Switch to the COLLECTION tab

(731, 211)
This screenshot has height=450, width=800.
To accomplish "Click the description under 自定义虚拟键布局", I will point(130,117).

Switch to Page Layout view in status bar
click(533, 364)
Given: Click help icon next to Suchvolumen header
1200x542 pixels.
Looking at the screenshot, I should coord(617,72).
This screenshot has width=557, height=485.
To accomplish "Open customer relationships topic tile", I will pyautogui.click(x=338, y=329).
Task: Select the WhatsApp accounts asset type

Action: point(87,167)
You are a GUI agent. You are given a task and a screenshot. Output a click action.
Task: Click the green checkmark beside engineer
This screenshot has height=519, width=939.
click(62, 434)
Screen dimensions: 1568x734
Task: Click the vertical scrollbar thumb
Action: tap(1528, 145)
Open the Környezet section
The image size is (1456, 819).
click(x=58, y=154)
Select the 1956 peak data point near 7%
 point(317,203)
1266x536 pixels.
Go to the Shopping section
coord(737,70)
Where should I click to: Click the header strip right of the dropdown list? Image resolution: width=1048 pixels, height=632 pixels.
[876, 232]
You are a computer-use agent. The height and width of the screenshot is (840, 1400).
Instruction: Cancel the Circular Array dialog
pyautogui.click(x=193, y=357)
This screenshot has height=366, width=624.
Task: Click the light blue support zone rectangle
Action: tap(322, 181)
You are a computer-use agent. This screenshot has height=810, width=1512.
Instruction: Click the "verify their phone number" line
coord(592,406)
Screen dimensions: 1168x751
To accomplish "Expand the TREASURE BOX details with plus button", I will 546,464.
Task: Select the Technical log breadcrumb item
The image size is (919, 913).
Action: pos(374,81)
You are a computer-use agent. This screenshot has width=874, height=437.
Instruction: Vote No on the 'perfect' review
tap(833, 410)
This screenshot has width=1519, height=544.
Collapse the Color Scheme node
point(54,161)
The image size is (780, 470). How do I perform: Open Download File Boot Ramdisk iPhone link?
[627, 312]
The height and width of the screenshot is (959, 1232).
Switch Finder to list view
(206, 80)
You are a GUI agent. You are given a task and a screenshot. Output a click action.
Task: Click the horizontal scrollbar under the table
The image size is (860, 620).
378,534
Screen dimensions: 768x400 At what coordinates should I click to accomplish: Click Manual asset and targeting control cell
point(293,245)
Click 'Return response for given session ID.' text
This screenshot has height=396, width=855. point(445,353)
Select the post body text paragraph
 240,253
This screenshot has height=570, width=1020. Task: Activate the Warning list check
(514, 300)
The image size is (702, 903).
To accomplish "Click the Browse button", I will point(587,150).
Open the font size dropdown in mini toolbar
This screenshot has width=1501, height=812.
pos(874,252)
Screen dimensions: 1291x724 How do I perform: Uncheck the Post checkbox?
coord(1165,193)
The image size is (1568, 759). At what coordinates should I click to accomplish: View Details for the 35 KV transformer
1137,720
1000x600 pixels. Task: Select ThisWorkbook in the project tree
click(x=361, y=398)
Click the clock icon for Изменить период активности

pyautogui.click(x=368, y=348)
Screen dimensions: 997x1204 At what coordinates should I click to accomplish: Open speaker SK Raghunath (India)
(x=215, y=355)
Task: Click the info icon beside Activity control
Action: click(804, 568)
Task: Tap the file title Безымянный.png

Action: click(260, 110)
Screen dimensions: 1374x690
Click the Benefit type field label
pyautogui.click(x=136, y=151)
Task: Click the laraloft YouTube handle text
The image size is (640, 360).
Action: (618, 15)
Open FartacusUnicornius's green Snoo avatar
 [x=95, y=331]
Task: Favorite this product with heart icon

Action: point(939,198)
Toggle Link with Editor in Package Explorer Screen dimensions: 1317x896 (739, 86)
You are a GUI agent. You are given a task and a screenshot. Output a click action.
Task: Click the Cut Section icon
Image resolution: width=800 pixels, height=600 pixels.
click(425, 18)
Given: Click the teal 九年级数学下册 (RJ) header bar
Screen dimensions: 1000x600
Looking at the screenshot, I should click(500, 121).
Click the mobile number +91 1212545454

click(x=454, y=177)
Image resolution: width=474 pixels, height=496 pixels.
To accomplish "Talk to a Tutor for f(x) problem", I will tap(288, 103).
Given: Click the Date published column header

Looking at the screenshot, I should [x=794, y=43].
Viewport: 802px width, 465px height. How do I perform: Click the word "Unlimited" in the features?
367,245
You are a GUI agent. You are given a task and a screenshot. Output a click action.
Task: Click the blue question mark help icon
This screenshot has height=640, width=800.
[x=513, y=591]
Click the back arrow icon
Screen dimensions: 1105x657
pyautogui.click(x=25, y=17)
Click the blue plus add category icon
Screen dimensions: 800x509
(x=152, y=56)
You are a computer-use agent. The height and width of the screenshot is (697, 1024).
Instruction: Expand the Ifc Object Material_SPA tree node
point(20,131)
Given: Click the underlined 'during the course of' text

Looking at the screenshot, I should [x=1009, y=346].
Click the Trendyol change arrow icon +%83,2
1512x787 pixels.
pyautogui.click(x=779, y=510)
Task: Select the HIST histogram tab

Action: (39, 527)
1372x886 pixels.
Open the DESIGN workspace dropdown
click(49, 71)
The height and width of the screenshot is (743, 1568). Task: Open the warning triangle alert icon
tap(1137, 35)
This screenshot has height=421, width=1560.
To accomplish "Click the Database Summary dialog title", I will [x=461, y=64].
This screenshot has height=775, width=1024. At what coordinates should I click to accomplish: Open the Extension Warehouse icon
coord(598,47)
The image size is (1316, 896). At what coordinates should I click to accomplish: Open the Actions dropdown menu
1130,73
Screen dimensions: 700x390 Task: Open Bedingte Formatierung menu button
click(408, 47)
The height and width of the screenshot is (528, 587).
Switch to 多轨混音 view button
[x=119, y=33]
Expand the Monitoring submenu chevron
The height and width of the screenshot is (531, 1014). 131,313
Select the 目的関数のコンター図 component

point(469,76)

******

_EXERCISE INSTRUCTIONS:_
Check each line of the listing for the word "computer" and state how many lines contain it, with no other words.

_SOLUTION TO THE PROBLEM:_
4